Input:
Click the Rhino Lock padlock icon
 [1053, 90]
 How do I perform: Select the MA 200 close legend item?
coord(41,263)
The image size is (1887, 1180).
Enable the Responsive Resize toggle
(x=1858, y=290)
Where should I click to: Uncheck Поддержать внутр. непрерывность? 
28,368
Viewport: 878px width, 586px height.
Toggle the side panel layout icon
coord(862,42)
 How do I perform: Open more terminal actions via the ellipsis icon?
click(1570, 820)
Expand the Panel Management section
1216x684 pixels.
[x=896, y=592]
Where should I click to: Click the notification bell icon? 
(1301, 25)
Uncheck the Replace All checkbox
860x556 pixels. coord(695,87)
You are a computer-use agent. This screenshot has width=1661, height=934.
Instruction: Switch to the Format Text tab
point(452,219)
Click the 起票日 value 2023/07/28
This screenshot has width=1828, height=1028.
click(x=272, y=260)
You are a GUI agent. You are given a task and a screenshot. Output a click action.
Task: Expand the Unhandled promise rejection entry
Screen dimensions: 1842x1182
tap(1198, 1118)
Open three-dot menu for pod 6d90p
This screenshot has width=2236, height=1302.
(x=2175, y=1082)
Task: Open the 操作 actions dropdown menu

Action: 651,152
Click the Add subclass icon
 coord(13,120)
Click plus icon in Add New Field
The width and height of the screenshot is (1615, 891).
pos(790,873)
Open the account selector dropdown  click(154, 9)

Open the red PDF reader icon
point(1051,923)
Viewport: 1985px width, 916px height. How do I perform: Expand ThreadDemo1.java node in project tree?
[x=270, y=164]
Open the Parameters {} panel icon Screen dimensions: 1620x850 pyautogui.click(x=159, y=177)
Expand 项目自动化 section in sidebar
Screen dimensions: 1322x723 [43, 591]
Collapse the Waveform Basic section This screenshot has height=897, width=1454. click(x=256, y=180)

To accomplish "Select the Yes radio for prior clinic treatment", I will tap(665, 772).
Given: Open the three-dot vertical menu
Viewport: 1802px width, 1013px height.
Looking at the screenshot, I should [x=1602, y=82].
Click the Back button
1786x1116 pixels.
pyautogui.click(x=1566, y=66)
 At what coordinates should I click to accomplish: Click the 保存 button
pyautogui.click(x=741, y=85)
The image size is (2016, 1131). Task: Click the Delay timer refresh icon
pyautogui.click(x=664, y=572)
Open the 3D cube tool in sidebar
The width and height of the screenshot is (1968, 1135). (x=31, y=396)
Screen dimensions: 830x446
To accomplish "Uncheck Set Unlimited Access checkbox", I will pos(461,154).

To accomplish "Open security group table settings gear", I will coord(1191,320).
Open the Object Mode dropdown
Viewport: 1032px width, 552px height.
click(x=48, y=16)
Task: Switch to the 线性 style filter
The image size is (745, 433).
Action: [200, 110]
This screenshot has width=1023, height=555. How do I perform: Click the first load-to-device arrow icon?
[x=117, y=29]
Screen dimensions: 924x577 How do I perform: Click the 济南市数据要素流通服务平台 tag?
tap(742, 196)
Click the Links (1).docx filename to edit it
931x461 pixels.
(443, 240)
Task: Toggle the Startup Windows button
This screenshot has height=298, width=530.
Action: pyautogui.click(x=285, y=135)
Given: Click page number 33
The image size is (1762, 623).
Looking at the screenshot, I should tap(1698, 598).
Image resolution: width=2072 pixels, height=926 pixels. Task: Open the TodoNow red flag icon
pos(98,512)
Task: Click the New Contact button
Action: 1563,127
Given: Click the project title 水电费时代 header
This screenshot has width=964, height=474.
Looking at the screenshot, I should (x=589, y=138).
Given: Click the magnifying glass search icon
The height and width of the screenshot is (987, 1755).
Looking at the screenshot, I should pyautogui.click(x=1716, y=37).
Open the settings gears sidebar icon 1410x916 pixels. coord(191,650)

Required work:
Restate the listing in full, word for word.

Result of the task:
Click the Rhino Lock padlock icon
 [1053, 90]
 How do I perform: Select the MA 200 close legend item?
coord(41,263)
The image size is (1887, 1180).
Enable the Responsive Resize toggle
(x=1858, y=290)
Where should I click to: Uncheck Поддержать внутр. непрерывность? 
28,368
Viewport: 878px width, 586px height.
Toggle the side panel layout icon
coord(862,42)
 How do I perform: Open more terminal actions via the ellipsis icon?
click(1570, 820)
Expand the Panel Management section
1216x684 pixels.
[x=896, y=592]
Where should I click to: Click the notification bell icon? 
(1301, 25)
Uncheck the Replace All checkbox
860x556 pixels. coord(695,87)
You are a computer-use agent. This screenshot has width=1661, height=934.
Instruction: Switch to the Format Text tab
point(452,219)
Click the 起票日 value 2023/07/28
This screenshot has width=1828, height=1028.
click(x=272, y=260)
You are a GUI agent. You are given a task and a screenshot. Output a click action.
Task: Expand the Unhandled promise rejection entry
Screen dimensions: 1842x1182
tap(1198, 1118)
Open three-dot menu for pod 6d90p
This screenshot has width=2236, height=1302.
(x=2175, y=1082)
Task: Open the 操作 actions dropdown menu

Action: 651,152
Click the Add subclass icon
 coord(13,120)
Click plus icon in Add New Field
The width and height of the screenshot is (1615, 891).
pos(790,873)
Open the account selector dropdown  click(154, 9)

Open the red PDF reader icon
point(1051,923)
Viewport: 1985px width, 916px height. How do I perform: Expand ThreadDemo1.java node in project tree?
[x=270, y=164]
Open the Parameters {} panel icon Screen dimensions: 1620x850 pyautogui.click(x=159, y=177)
Expand 项目自动化 section in sidebar
Screen dimensions: 1322x723 [43, 591]
Collapse the Waveform Basic section This screenshot has height=897, width=1454. click(x=256, y=180)

To accomplish "Select the Yes radio for prior clinic treatment", I will tap(665, 772).
Given: Open the three-dot vertical menu
Viewport: 1802px width, 1013px height.
Looking at the screenshot, I should [x=1602, y=82].
Click the Back button
1786x1116 pixels.
pyautogui.click(x=1566, y=66)
 At what coordinates should I click to accomplish: Click the 保存 button
pyautogui.click(x=741, y=85)
The image size is (2016, 1131). Task: Click the Delay timer refresh icon
pyautogui.click(x=664, y=572)
Open the 3D cube tool in sidebar
The width and height of the screenshot is (1968, 1135). (x=31, y=396)
Screen dimensions: 830x446
To accomplish "Uncheck Set Unlimited Access checkbox", I will pos(461,154).

To accomplish "Open security group table settings gear", I will coord(1191,320).
Open the Object Mode dropdown
Viewport: 1032px width, 552px height.
click(x=48, y=16)
Task: Switch to the 线性 style filter
The image size is (745, 433).
Action: [200, 110]
This screenshot has width=1023, height=555. How do I perform: Click the first load-to-device arrow icon?
[x=117, y=29]
Screen dimensions: 924x577 How do I perform: Click the 济南市数据要素流通服务平台 tag?
tap(742, 196)
Click the Links (1).docx filename to edit it
931x461 pixels.
(443, 240)
Task: Toggle the Startup Windows button
This screenshot has height=298, width=530.
Action: pyautogui.click(x=285, y=135)
Given: Click page number 33
The image size is (1762, 623).
Looking at the screenshot, I should tap(1698, 598).
Image resolution: width=2072 pixels, height=926 pixels. Task: Open the TodoNow red flag icon
pos(98,512)
Task: Click the New Contact button
Action: 1563,127
Given: Click the project title 水电费时代 header
This screenshot has width=964, height=474.
Looking at the screenshot, I should (x=589, y=138).
Given: Click the magnifying glass search icon
The height and width of the screenshot is (987, 1755).
Looking at the screenshot, I should pyautogui.click(x=1716, y=37).
Open the settings gears sidebar icon 1410x916 pixels. coord(191,650)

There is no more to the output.